Friday, June 23, 2000

It takes a lot to shock today’s jaded movie audiences, especially those attending a Hollywood preview. Yet, Mel Gibson’s new movie about America’s Revolutionary War, “The Patriot,” drew loud gasps at a recent screening. The outrageous scene? Mr. Gibson’s character handing over guns to his 10- and 13-year-old sons to help fight off British soldiers. Few critics were soothed by the screenwriter replying that the scenes accurately portrayed the complexities of war or Mr. Gibson’s assurance that he would let his own children use guns in self-defense.

With the Clinton administration blaming recent school violence on the greater accessibility of guns, it is hardly surprising that some are shocked by children using guns. Many people, including George W. Bush and Al Gore, thjnk it should be a crime for anyone under age 21 to possess a handgun.

Despite the political rhetoric, gun availability in the United States has never been as restricted as it is now. As late as 1968, it was possible for children like those in the movie to walk into a hardware store, virtually anywhere in the United States, and buy a rifle. Few states even had age restrictions for buying handguns. Buying a rifle through the mail was easy. Private transfers of guns to juveniles were unrestricted.

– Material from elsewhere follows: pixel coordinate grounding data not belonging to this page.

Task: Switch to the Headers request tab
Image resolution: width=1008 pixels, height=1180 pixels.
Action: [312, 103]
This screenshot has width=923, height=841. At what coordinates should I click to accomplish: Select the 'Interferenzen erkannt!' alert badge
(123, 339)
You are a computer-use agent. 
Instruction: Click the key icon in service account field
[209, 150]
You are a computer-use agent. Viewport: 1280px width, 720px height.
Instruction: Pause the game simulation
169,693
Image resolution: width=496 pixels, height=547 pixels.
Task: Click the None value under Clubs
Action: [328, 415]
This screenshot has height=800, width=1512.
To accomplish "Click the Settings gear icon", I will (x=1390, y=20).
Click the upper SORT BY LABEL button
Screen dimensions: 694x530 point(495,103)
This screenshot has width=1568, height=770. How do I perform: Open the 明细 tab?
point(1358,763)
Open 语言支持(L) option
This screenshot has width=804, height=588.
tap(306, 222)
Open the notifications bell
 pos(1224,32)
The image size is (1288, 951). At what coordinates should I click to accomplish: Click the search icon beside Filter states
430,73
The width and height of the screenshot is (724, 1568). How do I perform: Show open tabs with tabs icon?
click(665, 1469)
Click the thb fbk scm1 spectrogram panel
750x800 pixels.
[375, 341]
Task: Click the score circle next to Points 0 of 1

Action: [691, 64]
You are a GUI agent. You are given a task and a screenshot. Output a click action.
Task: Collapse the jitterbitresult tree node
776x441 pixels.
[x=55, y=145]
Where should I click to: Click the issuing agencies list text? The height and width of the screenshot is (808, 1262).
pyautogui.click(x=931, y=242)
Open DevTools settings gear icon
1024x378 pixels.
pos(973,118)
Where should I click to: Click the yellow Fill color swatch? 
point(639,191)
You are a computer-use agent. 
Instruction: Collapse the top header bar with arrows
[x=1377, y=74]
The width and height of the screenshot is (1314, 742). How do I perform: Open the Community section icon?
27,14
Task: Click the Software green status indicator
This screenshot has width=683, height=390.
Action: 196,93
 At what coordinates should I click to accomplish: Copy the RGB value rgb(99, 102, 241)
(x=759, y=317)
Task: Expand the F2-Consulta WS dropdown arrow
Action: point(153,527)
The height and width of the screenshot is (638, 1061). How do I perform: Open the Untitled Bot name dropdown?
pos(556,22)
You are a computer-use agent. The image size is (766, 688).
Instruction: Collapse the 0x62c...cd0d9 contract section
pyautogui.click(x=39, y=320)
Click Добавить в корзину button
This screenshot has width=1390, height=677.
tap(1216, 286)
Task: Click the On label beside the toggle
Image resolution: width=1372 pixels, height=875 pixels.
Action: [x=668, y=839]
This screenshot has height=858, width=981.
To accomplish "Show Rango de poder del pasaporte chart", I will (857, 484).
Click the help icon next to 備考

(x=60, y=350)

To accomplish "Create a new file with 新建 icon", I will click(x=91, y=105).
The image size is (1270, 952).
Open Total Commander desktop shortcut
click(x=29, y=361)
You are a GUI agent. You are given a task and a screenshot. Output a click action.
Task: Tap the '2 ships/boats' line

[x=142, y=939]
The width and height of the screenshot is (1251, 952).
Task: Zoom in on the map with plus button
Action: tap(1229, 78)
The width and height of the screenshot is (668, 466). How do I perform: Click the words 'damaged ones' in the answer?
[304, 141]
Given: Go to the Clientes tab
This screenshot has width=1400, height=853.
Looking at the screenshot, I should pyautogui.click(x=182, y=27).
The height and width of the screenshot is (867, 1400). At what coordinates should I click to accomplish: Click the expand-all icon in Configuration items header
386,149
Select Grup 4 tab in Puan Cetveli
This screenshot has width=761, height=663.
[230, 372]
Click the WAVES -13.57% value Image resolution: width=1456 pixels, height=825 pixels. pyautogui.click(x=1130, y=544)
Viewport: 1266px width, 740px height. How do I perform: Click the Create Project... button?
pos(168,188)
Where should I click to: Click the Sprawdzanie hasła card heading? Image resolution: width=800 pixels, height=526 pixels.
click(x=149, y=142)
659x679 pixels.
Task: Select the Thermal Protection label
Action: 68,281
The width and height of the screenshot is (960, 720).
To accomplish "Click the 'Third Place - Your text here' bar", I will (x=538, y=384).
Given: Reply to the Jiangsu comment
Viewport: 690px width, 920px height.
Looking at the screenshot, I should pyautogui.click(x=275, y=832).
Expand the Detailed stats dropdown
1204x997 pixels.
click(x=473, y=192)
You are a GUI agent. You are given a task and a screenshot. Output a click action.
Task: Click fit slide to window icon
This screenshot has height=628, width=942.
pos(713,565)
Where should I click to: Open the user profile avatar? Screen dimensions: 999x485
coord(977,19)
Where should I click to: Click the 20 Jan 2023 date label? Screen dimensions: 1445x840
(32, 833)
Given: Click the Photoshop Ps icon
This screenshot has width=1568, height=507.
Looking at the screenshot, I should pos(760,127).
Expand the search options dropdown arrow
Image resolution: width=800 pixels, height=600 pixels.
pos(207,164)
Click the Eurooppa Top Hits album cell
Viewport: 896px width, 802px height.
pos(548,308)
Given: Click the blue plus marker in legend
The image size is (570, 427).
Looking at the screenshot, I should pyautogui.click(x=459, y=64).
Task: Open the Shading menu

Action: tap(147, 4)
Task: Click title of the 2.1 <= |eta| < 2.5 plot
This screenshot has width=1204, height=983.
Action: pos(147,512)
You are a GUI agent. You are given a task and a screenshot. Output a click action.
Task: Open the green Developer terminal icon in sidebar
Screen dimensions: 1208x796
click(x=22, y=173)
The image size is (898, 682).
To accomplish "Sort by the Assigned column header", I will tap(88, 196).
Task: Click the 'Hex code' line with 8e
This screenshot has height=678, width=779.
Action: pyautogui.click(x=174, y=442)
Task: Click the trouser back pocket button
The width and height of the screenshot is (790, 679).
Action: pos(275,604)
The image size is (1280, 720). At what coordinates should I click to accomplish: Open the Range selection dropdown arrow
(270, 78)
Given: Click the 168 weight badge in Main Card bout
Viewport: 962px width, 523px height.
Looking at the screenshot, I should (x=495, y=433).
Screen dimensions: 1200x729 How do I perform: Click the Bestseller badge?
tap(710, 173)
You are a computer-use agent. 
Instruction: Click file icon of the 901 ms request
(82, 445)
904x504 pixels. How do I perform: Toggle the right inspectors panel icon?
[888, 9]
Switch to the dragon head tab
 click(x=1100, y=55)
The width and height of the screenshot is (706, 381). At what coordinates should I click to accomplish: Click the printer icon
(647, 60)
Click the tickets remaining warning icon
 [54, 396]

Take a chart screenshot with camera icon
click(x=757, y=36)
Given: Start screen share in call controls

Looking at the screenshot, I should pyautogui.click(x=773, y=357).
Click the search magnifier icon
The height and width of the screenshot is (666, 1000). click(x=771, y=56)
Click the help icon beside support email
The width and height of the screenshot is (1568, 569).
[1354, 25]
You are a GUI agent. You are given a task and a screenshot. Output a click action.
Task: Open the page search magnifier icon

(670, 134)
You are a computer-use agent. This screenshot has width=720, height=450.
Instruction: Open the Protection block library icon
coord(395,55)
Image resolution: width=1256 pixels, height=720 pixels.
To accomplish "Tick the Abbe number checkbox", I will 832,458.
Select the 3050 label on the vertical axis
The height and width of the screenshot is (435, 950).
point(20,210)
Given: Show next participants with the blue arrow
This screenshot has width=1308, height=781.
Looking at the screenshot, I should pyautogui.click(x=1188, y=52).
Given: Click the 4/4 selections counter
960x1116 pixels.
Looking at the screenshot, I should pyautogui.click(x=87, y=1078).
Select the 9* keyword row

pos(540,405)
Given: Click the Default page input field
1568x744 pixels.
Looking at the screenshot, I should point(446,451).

But nowhere were guns more common than at school. Until 1969, virtually every public high school in New York City had a shooting club. High school students carried their guns to school on the subways in the morning, turned them over to their homeroom teacher or the gym coach and retrieved them after school for target practice. Club members were given their rifles and ammunition by the federal government. Students regularly competed in citywide shooting contests for university scholarships.

Contrast that with what is happening today across the country: college and elementary students expelled from school for even accidentally bringing a water pistol; elementary school students suspended for carrying a picture of a gun; kindergarten students suspended for playing cops and robbers and using their hands as guns and a school superintendent losing his job for even asking whether someone at a school should have a gun to protect the students.

Since the 1960s, the growth of federal gun control has been dramatic. Laws which contained 19,907 words in 1960 quadrupled to 88,413 words by last year. But, it was not a federal crime for those under 18 to possess a handgun until 1994.

State laws have grown similarly. Even a “gun-friendly” state government such as Texas has gun-control provisions containing more than 41,000 words. None of this even begins to include the burgeoning local regulations.

But whose access has really been restricted by these laws? There is no academic study showing that waiting periods and background checks have reduced criminal access, or resulted in less crime or youth violence, though plenty of research indicates the reverse is true. For the Brady law, delays in the accessibility of guns when women are being stalked or threatened have increased rape rates. While the object is obviously to disarm criminals, the laws are primarily obeyed by good people.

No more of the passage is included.